MyLuvBugs replied: Oh Karen, I'm so sorry. hug.gif I wish I could help, but I'm a firm believer in spankings, and I know that's not what you want to do. sad.gif

I will offer some advice though...I do think that you shouldn't warn her, and then not follow through with the threat. So, if you have threatened to spank, but have never followed through with it, she's learned that "oh mommy's just all talk and no show" (in a way). Kids are VERY smart. If you threaten a punishment, no matter if it's time out or spanking or whatever, you have to make good on it or they'll never believe you. Kids LOVE to test you to see how far they can go, and since your the parent you have to define where the limits are and stick to them. It's hard for me to stick to mine when Lorelei is being cute and naughty all at the same time sad.gif but how else are they to learn.
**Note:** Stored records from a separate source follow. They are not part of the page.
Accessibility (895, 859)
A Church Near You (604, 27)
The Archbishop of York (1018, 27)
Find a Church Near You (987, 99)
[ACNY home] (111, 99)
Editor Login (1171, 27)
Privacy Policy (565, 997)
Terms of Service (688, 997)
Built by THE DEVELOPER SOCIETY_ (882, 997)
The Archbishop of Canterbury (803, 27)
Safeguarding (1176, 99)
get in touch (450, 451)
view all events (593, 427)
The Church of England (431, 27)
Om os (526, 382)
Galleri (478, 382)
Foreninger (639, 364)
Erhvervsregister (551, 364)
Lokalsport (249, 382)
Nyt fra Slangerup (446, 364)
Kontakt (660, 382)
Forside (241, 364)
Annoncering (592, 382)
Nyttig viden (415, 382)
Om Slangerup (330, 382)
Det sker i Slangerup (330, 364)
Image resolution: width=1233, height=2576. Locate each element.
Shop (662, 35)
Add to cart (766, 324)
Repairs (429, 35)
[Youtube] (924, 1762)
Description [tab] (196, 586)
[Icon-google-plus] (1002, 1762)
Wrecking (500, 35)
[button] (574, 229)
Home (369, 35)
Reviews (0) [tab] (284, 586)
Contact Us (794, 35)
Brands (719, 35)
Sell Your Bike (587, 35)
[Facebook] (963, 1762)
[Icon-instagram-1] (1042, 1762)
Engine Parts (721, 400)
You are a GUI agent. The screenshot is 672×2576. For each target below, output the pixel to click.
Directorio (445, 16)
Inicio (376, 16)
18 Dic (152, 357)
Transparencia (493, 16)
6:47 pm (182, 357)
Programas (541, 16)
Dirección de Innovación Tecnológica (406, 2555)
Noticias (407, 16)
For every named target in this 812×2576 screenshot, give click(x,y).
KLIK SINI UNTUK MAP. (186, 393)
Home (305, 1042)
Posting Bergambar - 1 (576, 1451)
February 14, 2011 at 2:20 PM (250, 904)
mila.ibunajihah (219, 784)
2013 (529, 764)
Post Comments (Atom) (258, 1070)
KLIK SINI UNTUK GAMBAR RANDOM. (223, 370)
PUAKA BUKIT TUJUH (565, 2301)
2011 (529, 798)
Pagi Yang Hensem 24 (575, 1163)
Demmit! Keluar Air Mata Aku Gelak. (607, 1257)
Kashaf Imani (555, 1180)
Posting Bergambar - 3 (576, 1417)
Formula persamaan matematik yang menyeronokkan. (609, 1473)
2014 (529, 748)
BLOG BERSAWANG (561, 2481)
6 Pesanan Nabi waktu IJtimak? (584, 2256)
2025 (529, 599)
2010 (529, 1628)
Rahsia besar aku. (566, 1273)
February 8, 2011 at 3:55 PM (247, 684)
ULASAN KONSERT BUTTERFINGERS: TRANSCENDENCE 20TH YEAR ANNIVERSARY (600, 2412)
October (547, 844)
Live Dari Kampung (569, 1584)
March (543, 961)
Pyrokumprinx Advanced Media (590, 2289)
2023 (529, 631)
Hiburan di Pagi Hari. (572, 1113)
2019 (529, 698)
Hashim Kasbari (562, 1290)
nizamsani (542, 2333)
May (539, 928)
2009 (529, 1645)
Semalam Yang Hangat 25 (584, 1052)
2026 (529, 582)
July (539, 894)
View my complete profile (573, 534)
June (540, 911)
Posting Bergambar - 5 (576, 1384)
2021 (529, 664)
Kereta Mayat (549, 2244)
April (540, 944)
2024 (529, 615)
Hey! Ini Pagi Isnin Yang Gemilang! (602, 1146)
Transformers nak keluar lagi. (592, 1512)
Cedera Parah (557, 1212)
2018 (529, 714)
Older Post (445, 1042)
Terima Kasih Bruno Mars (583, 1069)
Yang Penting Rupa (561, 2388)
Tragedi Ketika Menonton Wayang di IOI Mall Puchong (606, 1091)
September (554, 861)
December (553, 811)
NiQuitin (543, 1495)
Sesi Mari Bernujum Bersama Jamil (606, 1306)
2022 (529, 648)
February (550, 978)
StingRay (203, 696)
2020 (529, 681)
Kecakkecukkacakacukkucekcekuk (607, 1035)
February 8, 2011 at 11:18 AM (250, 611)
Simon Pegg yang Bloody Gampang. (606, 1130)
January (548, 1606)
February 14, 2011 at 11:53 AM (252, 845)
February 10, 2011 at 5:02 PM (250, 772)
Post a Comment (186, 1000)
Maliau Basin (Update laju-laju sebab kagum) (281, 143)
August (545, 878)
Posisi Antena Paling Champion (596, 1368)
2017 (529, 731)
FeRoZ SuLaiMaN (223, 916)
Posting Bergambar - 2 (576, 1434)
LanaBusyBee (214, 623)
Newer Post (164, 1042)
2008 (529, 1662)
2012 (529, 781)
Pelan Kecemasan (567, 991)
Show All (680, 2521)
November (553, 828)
hug.gif It will get better. It has to, right?

redchief replied:
Karen, we're all guilty of that now and then. It's called being human. wink.gif

I'm still not sure what I would try to do, but I think you've already taken the first step. You realize that what you've been doing up until now isn't working. It's time to get creative! Much of what you're going to wind up doing to get Kylie to tow the line will probably be up to her. She's obviously smart, kind of like our John was. What I finally wound up doing with him was playing a little example game (Kylie may still be a little young for this). During times when there was no tension between us (ie. there wasn't a specific incident he could point to that instigated the conversation), we talked about things kids do that are okay and things they do that aren't okay. I asked what he thought should happen to people who hurt others on purpose. He said something to the effect that they should go to jail. Then I asked if children who hurt other kids should also go to jail and this strange face came over him. He looked down and said, "I guess so."

Then I explained that a lot of times kids don't know how to control that. He looked me in the eye and said that he did too know how to not hit kids. He never hit another kid that didn't hit him first. Like I said, Kylie may be a little young for that, but there are good possibilities in a lot of the responses I've read.